Pygocentrus cariba...


----------



## frantzml1982

wow amazing pics. Can't wait to get mine


----------



## Sylar_92

WOW! those cariba are amazing, beautiful colour and nice sparkle to them. Can't wait til my baby cariba grow to this size, you should really submit these to Frank to use of the Cariba page. Diggin the pics, I wish I had a camera as good as yours.


----------



## salvo85

very nice looking fish


----------



## Guest

Amazing pictures and beautiful specimens. Thanks for sharing those Mr. Hannibal


----------



## Smoke

First shot is my fav


----------



## Piranha_man

Great looking cariba, and I really like your setup... black with white sand... gives it a cool "ominous" look.


----------



## Soul Assassin

Smoke said:


> First shot is my fav


Totally, u got some skill with a cam too


----------



## bob351

crystal clear water... love those caribe and great pics


----------



## Da' Manster!

Very impressive, Cariba!....







.....I really like the last pic with jaw and mouth wide open showing teeth!...Kind of reminds me of the famous quote in "JAWS"..."Smile, you son of a bitch!!"....


----------



## TheCableGuy

Great pics Mr Hannibal!!! I really like the 4th one!! Looks like they're about to dance








I also really like you're setup, clean & simple.


----------



## Mr. Hannibal

Thank you all guys, nice you like it!


----------



## TRIG

beautiful setup and great photography! What size tank are those baby's in?


----------



## Mr. Hannibal

It's a custom made (79"x22"x27") 200g tank...


----------



## Piranha-Freak101

Caribas are looking amazing ! And i see you upgraded tanks nice !


----------



## Sylvius

Very nice Mr Hannibal, so architectural, as a loft









I love especially your very red fins Caribe.
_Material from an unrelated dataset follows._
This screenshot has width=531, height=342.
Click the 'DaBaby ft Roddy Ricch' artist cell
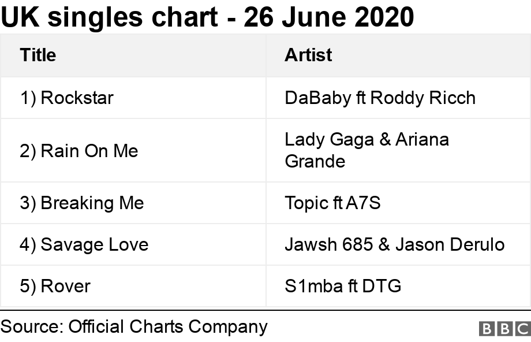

This kind of colors on Caribe are very huge, this deep red is magic...









Have a nice Sunday.


----------



## locust

Yes nice clear pics


----------



## MFNRyan

Very impressive fish! Of course this is to be expected from you lol Are they all Cariba? I seen one or two of your pic's there was no black dot on the fish and not very red belly? If not what are these type? I like your tank set up too, looks very cool. I"m not brave enough to try the sand. Afraid of ruining my filters pump motor from the grains


----------



## Mr. Hannibal

RedBelly11 said:


> Very impressive fish! Of course this is to be expected from you lol Are they all Cariba? I seen one or two of your pic's there was no black dot on the fish and not very red belly? If not what are these type? I like your tank set up too, looks very cool. I"m not brave enough to try the sand. Afraid of ruining my filters pump motor from the grains


Yeap, they are all Caribas... the 2 bigger ones with no humeral spot are older specimens i got from a friend of a friend... pretty normal for older specimens to loose belly and humeral spot coloration... never had a problem with sand, doesn't hurts canister filters, it is settle and the intakes of my 2 ACs are far away from the bottom...


----------



## His Majesty

Piranha_man said:


> Great looking cariba, and I really like your setup... black with white sand... gives it a cool "ominous" look.


X2









great setup


----------



## caribemob

very nice pygo's bro, hope mines do well like yours


----------



## Mr. Hannibal

I loved my Caribas. All of them gone now. Feeling nostalgic after seeing these pictures.


----------